Segment Start: Record set

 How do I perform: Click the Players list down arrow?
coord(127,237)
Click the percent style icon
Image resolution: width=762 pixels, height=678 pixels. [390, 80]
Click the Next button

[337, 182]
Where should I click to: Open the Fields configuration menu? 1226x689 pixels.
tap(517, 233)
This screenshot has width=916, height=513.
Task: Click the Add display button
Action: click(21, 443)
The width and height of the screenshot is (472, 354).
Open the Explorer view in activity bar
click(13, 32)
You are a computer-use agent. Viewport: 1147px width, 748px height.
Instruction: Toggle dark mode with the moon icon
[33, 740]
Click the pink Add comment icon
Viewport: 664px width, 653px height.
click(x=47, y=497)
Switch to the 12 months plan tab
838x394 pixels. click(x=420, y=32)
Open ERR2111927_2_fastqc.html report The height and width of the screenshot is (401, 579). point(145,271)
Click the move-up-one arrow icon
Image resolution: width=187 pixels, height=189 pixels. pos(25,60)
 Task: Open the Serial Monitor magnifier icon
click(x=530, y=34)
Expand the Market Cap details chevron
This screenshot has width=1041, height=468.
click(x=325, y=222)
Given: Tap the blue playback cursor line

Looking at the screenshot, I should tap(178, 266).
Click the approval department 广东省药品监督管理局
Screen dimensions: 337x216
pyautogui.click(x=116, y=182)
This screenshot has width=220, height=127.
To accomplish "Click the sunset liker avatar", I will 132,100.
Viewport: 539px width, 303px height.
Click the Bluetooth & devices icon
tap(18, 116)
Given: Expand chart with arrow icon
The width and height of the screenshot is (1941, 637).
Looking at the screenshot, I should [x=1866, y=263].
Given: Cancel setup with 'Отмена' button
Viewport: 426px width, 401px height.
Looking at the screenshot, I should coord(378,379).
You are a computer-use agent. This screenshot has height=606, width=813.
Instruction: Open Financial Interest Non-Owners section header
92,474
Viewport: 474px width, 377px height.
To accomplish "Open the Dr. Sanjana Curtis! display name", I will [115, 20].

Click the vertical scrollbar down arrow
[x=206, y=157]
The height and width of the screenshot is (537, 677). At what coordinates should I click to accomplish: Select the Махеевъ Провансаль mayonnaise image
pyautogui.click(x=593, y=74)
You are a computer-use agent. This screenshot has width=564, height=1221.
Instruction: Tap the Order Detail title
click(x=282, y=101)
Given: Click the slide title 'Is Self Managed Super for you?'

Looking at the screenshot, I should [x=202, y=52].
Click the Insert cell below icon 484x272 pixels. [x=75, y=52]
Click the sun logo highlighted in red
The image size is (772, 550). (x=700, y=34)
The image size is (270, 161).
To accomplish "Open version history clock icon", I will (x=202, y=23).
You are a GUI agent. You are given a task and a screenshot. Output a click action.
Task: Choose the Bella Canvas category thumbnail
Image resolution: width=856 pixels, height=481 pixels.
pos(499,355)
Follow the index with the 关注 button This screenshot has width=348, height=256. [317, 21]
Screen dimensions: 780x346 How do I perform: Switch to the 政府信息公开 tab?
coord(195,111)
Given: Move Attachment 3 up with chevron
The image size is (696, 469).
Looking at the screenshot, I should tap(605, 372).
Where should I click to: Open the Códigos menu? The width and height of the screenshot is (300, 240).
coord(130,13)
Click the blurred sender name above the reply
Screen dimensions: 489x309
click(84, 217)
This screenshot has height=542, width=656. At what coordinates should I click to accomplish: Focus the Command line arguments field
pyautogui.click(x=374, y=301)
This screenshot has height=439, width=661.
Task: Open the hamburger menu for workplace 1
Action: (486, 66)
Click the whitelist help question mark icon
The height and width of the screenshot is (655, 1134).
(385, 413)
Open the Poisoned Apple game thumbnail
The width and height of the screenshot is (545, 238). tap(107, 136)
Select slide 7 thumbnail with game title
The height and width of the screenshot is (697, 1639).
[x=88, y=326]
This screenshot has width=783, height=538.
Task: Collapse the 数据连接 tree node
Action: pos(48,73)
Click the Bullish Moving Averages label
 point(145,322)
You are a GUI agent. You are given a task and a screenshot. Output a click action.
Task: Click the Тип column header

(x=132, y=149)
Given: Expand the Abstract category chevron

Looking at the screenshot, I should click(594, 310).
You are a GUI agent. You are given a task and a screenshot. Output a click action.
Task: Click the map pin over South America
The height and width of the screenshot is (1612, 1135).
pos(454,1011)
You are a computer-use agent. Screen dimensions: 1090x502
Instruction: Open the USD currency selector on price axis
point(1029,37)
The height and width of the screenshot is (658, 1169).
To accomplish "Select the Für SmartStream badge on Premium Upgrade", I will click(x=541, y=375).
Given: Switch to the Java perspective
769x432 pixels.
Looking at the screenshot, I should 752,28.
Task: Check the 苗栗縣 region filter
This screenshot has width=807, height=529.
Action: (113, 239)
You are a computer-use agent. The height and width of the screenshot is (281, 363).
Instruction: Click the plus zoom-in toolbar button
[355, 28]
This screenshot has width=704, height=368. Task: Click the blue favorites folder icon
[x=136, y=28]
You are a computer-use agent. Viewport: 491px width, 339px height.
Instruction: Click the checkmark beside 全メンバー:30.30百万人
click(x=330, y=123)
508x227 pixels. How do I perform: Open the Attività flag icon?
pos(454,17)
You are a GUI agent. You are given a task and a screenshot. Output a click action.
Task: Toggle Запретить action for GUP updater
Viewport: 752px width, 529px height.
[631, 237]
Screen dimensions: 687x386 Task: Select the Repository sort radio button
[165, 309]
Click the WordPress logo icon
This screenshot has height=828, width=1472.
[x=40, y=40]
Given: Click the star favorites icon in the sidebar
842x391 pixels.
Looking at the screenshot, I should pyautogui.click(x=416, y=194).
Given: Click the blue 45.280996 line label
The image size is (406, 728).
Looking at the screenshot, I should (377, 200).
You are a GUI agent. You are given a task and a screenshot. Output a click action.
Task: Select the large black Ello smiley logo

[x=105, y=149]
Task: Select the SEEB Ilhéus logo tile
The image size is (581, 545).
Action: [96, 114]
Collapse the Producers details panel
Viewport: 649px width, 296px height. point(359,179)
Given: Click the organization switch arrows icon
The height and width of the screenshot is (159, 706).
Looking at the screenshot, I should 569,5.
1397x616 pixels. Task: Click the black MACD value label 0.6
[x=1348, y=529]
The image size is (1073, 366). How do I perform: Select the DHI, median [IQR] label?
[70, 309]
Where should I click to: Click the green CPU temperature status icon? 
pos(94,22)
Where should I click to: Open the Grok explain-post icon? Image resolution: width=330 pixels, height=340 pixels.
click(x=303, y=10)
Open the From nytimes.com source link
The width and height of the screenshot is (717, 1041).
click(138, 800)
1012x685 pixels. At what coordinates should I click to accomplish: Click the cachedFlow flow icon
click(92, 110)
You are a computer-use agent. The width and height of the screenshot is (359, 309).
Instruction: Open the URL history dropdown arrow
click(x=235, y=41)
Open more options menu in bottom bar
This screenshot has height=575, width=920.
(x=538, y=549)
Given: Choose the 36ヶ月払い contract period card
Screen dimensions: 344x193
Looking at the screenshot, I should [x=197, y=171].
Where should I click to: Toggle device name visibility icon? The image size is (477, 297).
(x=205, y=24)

Segment End: Record set

## What this task involves
Reproduce, character for character, only the lines of the preceding data that start at the line with "Instruction: Tap the Order Detail title" and end at the line with "Click the Insert", both included.

## Written reply
Instruction: Tap the Order Detail title
click(x=282, y=101)
Given: Click the slide title 'Is Self Managed Super for you?'

Looking at the screenshot, I should [x=202, y=52].
Click the Insert cell below icon 484x272 pixels. [x=75, y=52]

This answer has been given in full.